Heavens! Did that one really have to be exposed at the end of an arduous year? In the Microsoft Q&A forum, a user reported his nightmarish experience importing an Excel file. AccessForever's taskforce has started investigating and so far cannot rule out that it is even the bug of the millennium. But first things first:
If you choose to import an Excel file in Access 365, and in the last step you specify the name of a table that already exists in the database, then this warning message appears:
The exact same message has been appearing since at least Access 2003, i.e. for 20 years. We are yet to find out how old this wizard message really is. It could well be from the previous millennium. Anyway, it seems that no one has ever spotted what took the breath away of the reporting user "chaitea":
There is an r missing in "Overwite"!
No reports of data loss caused by this have us arrived yet, but of course I immediately reported the bug to Microsoft's Access team. The answering software engineer was quite shocked. Even though he did not share my opinion that perhaps the product should be recalled, he promised a fix for this.
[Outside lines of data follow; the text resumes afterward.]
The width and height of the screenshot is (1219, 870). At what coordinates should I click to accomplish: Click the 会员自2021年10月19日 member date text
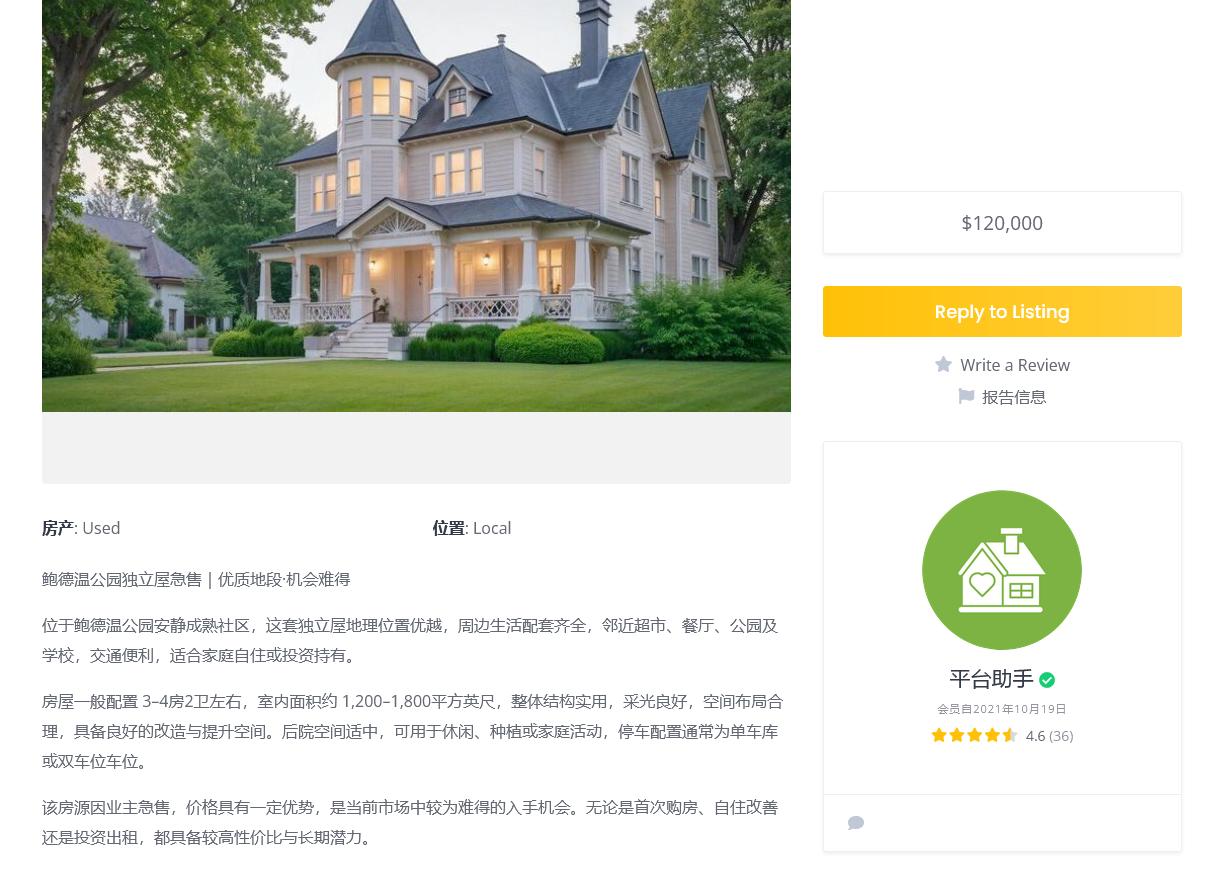pos(1002,709)
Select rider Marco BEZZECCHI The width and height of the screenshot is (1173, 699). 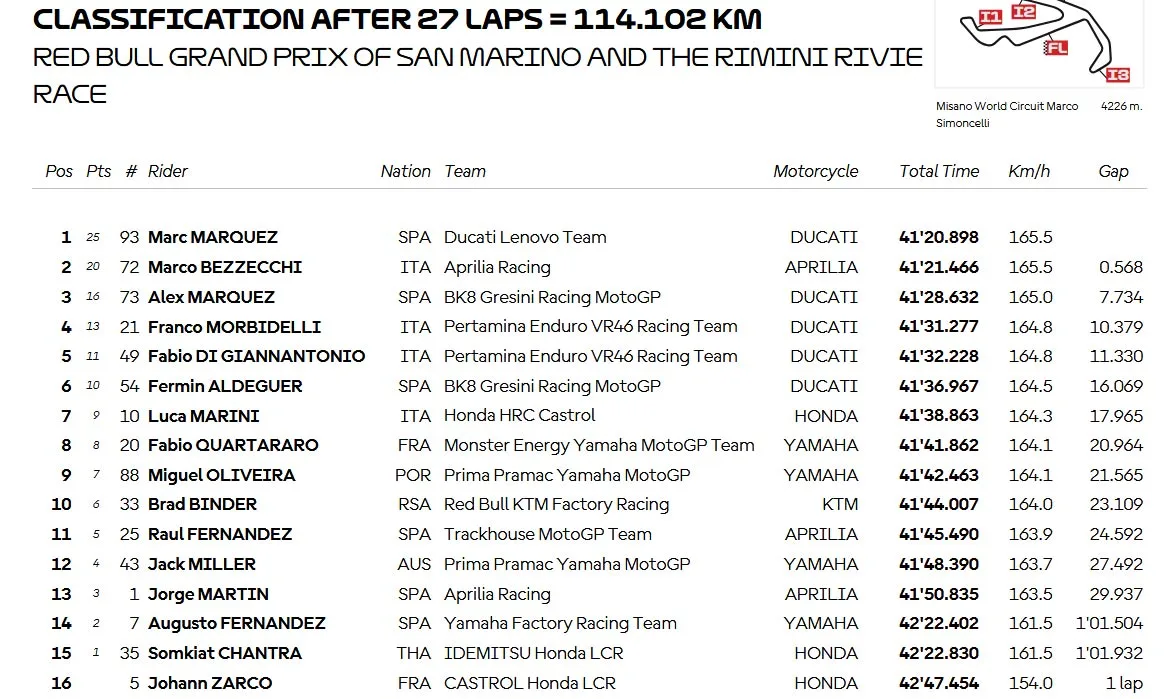(225, 267)
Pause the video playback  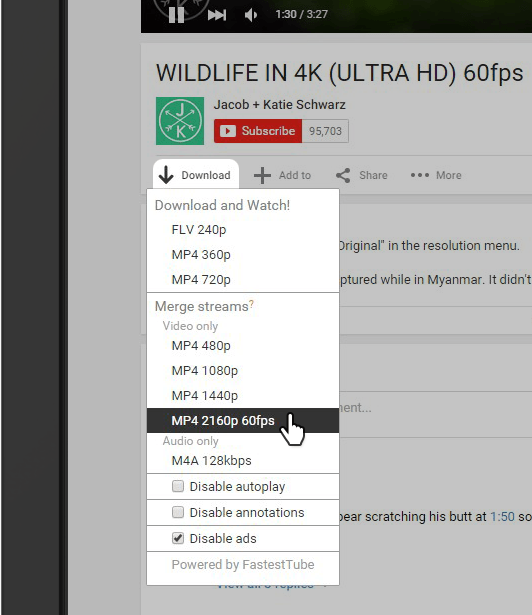pos(176,15)
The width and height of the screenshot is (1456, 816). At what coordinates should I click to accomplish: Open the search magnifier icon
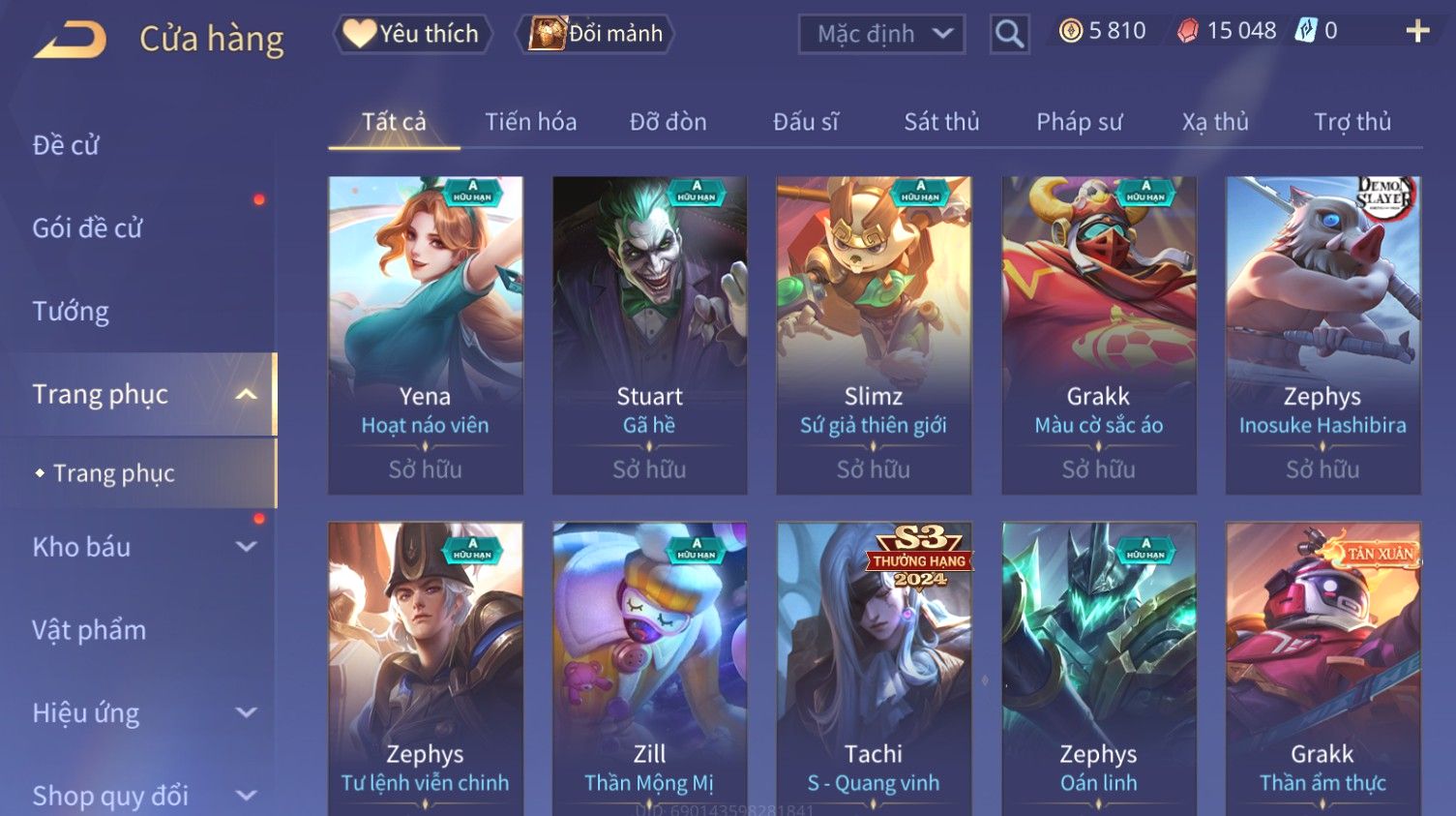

So we can hope for improvement and will adamantly stay on the case. With this in mind:
Happy New Year!
Update: They did it!
We were not bluffed or disappointed. The danger has been averted. When I remembered this epochal bug today, April 8 of the year 2023, and checked it for a fix, my jaw dropped: it's fixed in version 2303 of Access 365. Image proof:
It was probably fixed even earlier, but the Access team once again missed the chance to celebrate its accomplishments and did the fix silently. Herewith be it announced!
To let the subscribers of this bug article also get informed by mail, here again as a comment: The bug is fixed. The danger is gone!
I'm experiencing a real issue with the Current Channel rollout of Version 2212, Build 15928.20216. Relinking SQL tables will give error "3215 - dbo.TableName is not a valid name". Have you seen this?